Questão careliana

A questão da Carélia é uma disputa na política finlandesa sobre a tentativa de recuperar o controle sobre a Carélia finlandesa oriental e outros territórios cedidos à União Soviética na Guerra de Inverno e na Guerra de Continuação. Apesar do nome "questão da Carélia", o termo pode se referir também ao retorno de Petsamo, partes cedidas de Salla e Kuusamo e quatro ilhas no Golfo da Finlândia. Às vezes, a frase "debate sobre a devolução dos territórios cedidos" (luovutettujen alueiden palautuskeskustelu) é usada. A questão da Carélia continua a ser uma questão de debate público, em vez de uma questão política.

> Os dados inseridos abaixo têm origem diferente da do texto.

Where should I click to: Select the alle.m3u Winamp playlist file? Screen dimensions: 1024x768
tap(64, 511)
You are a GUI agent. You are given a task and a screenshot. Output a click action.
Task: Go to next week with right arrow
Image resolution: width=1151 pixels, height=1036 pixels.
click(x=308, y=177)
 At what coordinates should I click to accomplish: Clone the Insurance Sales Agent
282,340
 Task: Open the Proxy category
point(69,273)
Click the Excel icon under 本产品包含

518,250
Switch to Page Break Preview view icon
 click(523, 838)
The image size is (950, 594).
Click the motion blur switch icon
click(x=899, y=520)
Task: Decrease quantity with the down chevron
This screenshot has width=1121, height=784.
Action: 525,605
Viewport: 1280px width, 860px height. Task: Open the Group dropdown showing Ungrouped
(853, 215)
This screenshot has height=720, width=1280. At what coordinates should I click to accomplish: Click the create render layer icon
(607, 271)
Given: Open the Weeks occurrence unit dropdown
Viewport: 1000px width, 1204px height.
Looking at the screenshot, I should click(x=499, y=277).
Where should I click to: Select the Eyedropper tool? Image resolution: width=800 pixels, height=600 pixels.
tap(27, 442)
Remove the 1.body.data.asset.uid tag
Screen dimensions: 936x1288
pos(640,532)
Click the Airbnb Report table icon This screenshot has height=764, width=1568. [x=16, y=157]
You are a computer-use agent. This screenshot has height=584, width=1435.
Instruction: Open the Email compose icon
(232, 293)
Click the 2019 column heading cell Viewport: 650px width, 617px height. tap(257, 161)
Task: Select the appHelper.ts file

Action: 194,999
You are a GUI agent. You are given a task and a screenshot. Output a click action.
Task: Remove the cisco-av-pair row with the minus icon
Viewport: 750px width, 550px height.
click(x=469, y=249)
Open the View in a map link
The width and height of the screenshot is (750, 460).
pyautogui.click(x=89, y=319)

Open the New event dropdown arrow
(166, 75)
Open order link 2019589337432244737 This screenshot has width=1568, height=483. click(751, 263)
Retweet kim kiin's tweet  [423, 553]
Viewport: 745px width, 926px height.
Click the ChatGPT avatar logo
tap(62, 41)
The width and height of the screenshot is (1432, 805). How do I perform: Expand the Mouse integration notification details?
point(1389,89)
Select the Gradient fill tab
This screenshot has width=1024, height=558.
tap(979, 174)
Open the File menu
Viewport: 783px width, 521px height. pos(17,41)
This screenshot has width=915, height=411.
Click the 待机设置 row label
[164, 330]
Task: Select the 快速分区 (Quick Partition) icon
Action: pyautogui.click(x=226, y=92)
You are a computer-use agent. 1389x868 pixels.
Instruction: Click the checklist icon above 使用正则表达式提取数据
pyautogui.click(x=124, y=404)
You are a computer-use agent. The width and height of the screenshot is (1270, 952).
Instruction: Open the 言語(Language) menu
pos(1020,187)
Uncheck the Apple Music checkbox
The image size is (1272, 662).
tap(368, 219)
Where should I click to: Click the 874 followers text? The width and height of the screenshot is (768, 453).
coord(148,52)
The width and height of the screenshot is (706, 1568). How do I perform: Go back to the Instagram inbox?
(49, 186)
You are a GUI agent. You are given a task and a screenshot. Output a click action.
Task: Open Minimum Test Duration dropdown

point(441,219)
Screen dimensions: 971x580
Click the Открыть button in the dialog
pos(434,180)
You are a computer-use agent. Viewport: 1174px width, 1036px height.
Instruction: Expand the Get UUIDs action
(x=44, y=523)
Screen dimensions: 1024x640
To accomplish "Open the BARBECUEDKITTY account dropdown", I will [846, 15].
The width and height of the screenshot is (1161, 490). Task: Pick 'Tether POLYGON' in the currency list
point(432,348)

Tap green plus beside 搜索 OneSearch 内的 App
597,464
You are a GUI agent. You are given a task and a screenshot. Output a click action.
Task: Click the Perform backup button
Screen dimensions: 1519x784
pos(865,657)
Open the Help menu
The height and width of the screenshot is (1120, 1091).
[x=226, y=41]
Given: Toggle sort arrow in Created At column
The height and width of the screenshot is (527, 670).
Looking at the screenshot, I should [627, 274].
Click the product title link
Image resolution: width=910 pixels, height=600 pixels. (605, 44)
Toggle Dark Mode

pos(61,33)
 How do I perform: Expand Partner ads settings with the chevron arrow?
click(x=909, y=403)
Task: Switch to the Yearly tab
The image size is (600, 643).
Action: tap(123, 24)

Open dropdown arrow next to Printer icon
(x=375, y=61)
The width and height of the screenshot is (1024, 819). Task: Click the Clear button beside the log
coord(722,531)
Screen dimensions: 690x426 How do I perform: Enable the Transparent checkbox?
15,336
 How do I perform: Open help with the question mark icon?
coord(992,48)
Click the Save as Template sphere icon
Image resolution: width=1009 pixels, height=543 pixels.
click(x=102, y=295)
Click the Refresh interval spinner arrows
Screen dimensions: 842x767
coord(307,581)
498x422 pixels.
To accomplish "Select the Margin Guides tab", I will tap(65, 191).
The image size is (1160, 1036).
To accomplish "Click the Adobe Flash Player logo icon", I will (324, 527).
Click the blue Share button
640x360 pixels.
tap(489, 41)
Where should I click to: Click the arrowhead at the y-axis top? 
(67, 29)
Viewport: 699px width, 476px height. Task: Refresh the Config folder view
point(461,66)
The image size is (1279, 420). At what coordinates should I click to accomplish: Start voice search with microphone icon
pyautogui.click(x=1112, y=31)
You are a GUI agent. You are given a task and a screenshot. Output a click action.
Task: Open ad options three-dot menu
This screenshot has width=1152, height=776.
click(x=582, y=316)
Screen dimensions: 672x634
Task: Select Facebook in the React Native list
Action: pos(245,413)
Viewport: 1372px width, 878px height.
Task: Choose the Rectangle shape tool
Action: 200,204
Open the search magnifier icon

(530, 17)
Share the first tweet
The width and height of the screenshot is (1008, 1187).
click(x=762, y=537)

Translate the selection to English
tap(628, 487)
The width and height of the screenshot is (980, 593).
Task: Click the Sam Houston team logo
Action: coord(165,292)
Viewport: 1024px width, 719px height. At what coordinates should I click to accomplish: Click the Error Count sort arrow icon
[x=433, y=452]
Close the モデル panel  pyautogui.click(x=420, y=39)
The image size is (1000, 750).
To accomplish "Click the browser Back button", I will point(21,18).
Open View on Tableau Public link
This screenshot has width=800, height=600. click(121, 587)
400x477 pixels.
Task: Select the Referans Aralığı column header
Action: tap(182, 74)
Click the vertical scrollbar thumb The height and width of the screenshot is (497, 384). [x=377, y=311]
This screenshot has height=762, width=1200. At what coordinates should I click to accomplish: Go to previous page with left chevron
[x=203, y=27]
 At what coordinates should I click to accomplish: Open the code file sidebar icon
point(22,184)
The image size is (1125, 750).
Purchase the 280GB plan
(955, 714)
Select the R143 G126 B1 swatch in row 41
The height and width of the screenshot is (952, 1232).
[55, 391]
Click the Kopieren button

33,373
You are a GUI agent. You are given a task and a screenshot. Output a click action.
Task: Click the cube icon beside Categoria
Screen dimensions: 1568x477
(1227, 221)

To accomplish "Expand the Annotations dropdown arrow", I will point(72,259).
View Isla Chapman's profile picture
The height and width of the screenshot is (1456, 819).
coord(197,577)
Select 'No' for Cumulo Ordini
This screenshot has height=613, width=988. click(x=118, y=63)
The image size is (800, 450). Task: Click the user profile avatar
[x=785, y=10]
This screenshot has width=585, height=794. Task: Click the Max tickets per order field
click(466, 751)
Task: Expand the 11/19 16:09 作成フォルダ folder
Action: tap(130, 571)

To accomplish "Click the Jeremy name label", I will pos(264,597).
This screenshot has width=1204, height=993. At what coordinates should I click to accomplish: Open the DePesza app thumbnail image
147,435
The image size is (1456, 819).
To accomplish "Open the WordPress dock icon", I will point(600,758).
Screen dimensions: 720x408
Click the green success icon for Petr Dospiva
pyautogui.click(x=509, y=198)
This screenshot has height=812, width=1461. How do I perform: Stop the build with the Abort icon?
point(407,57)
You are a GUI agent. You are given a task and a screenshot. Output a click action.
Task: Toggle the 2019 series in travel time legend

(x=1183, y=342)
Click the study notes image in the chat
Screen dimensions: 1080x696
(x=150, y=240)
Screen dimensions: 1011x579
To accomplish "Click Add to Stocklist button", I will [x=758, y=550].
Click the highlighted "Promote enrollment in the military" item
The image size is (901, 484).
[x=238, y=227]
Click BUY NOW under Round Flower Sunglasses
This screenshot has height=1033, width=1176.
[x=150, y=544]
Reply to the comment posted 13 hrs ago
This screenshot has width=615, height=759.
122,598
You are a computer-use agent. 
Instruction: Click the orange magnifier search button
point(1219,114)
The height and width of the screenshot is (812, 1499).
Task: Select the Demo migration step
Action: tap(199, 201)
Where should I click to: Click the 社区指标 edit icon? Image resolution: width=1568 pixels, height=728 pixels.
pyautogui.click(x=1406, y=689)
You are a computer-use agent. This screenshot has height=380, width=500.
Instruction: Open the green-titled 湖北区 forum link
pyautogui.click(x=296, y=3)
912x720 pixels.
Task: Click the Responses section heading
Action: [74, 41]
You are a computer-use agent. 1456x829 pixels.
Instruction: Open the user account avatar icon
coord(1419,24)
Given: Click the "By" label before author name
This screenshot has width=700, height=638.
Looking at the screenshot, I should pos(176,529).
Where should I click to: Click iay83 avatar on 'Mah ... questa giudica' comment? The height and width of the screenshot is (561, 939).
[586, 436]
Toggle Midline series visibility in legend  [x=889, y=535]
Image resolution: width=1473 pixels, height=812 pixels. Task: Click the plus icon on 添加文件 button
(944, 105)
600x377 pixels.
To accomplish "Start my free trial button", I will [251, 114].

Mapa do século 20 mostrando áreas cedidas pela Finlândia à União Soviética; Porkkala foi devolvido à Finlândia em 1956

HistóriaEditar

A questão da Carélia surgiu quando a Finlândia foi forçada a ceder territórios à União Soviética após a Guerra de Inverno no tratado de paz de Moscou em 1940. A maioria dos cidadãos finlandeses foi evacuada das áreas cedidas. A maioria deles retornou durante a Guerra de Continuação e eventualmente foram evacuados novamente em 1944. A União Soviética insistiu que as áreas cedidas fossem totalmente evacuadas em 10 dias. Os evacuados foram parcialmente compensados por suas perdas; os agricultores, por exemplo, receberam terras na proporção de suas propriedades anteriores. Normalmente, a compensação era de cerca de um terço da fazenda original. A compensação por bens móveis era muito menor. No entanto, todas as famílias evacuadas tinham o direito de receber uma pequena fazenda e / ou um lote para uma casa independente ou um apartamento. O terreno usado para essas concessões foi confiscado pelo estado aos municípios e proprietários privados. A compensação financeira foi financiada por um imposto geral sobre a propriedade de 10 a 30%, cobrado ao longo de vários anos. Como a grande maioria dos evacuados que tiveram de se estabelecer no resto da Finlândia eram da Carélia cedida, a questão foi rotulada de A Questão da Carélia. Após a Guerra de Inverno, os municípios e paróquias da Carélia estabeleceram a Karjalan Liitto (a Associação da Carélia) para defender os direitos dos carelianos na Finlândia.

 
Evacuados de Muolaa movendo-se em direção à Finlândia Ocidental durante o inverno de 1940

Durante a Guerra Fria, o político finlandês nascido na Carélia, Johannes Virolainen, fez lobby pelo retorno da Carélia. O presidente Urho Kekkonen também tentou readquirir o território, especialmente quando a União Soviética devolveu a península de Porkkala à Finlândia em 1956. Não houve, no entanto, nenhuma controvérsia pública significativa sobre o caso, porque Kekkonen queria mantê-lo em segredo. A última vez que Kekkonen tentou levantá-lo foi em 1972, mas não teve sucesso e a discussão pública morreu na década de 1970.[1]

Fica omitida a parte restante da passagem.